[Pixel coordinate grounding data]
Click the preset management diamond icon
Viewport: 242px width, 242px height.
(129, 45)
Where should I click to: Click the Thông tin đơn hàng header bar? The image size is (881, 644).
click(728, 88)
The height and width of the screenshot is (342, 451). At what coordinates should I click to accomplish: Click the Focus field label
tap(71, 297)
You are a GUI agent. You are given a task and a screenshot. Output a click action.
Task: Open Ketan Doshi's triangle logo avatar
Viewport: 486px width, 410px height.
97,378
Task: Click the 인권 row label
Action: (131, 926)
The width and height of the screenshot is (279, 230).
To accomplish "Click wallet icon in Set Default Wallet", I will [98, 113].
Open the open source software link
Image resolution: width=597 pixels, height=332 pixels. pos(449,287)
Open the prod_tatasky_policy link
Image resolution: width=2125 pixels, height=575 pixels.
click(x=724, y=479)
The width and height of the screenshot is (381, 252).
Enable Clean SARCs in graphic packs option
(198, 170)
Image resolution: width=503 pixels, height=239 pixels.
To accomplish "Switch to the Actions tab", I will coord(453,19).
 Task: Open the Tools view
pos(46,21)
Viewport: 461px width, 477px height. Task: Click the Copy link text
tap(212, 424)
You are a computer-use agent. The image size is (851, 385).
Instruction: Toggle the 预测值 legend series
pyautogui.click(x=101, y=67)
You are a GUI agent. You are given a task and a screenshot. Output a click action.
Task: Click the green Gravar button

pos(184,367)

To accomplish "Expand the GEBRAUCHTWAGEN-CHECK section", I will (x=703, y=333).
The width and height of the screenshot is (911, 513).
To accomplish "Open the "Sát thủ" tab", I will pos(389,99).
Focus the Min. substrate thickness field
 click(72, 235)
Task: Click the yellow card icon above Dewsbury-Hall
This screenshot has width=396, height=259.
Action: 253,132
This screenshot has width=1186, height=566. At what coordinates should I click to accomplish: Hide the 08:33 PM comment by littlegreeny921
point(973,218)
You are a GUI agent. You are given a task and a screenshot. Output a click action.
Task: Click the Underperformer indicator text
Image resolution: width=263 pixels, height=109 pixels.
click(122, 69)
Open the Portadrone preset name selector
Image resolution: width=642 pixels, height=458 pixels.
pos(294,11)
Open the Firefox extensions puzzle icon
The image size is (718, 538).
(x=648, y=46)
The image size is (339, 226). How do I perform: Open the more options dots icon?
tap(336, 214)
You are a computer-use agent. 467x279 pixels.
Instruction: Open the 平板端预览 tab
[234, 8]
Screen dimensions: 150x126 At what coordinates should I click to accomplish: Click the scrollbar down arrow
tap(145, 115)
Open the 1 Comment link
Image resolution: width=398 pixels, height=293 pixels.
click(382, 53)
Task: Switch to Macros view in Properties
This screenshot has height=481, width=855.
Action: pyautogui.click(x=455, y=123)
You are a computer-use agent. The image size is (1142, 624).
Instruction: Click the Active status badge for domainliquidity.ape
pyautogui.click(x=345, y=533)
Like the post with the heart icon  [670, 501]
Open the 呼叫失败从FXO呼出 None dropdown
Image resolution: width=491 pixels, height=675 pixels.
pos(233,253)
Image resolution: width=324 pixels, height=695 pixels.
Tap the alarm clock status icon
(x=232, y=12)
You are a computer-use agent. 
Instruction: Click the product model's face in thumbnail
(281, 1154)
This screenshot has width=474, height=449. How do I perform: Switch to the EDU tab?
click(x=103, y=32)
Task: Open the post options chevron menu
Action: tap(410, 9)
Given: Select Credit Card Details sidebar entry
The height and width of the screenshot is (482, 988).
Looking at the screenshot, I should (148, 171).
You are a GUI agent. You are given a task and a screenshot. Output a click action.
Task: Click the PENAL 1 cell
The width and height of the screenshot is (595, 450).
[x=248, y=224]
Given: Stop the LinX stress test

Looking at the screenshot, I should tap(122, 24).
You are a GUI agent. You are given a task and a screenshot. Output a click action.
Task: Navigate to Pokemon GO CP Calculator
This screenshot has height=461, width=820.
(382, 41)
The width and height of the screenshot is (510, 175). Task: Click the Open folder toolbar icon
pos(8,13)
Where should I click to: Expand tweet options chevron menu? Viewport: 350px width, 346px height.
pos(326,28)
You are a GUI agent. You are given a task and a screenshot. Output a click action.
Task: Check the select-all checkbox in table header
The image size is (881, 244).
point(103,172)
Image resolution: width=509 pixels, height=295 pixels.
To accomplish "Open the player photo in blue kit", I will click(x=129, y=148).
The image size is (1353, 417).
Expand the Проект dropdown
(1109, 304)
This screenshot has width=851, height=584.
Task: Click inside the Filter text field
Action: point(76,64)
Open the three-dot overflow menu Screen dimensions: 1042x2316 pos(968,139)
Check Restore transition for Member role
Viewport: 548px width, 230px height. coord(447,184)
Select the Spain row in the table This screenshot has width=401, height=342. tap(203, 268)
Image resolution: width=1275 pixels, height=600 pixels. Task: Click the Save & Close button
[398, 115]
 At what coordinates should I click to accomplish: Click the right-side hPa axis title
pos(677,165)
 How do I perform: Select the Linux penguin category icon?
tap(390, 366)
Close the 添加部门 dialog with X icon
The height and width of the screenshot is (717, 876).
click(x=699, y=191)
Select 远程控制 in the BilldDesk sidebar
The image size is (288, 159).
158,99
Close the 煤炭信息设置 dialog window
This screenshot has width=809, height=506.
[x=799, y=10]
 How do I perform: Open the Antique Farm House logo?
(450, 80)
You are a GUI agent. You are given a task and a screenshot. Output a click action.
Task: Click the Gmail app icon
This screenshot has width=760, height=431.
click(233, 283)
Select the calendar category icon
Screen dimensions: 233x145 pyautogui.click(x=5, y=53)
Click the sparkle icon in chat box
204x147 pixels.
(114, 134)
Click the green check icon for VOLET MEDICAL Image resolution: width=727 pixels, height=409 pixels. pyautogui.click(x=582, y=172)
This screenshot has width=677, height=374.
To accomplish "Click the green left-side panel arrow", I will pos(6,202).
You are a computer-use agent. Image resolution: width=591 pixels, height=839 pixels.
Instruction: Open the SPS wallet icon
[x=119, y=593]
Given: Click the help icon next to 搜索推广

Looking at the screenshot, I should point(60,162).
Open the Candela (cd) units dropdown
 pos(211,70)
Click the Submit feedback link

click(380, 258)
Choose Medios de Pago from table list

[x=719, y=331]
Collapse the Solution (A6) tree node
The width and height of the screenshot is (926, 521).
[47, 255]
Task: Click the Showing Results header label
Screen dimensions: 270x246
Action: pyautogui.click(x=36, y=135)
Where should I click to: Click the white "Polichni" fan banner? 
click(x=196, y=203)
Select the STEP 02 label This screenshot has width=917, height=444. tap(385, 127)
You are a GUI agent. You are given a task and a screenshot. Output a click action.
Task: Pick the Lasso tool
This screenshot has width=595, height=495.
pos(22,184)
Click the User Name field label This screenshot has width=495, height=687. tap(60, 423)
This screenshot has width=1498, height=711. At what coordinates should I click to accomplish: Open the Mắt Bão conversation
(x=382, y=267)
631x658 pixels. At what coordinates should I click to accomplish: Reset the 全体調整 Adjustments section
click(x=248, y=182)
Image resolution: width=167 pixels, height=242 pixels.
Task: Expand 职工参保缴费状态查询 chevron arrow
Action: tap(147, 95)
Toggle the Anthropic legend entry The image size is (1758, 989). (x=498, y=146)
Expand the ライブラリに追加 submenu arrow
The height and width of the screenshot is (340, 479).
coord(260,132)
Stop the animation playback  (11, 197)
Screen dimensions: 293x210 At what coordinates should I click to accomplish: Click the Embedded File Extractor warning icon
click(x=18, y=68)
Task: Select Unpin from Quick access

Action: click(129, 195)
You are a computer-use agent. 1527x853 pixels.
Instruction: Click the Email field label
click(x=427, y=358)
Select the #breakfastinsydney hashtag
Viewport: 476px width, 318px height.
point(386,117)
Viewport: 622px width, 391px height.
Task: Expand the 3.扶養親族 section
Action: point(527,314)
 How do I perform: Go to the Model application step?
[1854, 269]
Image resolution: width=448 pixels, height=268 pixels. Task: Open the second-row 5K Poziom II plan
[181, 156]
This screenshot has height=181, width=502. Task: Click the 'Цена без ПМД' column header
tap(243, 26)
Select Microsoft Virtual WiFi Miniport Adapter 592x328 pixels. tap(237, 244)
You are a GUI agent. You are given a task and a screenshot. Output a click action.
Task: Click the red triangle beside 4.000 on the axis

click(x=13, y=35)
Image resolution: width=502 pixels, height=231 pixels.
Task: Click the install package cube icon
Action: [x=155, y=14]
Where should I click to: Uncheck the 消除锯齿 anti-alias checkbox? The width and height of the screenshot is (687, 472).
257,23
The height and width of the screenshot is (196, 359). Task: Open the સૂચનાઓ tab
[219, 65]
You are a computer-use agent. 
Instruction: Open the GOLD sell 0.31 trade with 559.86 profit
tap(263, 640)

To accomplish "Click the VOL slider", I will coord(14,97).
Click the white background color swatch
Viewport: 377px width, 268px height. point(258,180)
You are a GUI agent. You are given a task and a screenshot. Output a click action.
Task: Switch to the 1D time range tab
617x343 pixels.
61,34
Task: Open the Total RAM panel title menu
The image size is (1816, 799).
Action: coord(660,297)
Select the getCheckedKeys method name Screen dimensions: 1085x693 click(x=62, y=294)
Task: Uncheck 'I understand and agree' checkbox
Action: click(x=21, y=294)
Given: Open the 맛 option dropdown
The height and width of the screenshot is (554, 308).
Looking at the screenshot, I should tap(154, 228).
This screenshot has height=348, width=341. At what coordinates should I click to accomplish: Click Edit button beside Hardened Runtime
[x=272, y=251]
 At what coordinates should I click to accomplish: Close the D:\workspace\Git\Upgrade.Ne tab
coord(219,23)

Activity: How many lines of the entries contain the string "sidebar"? Answer with a number and no other words.

The answer: 2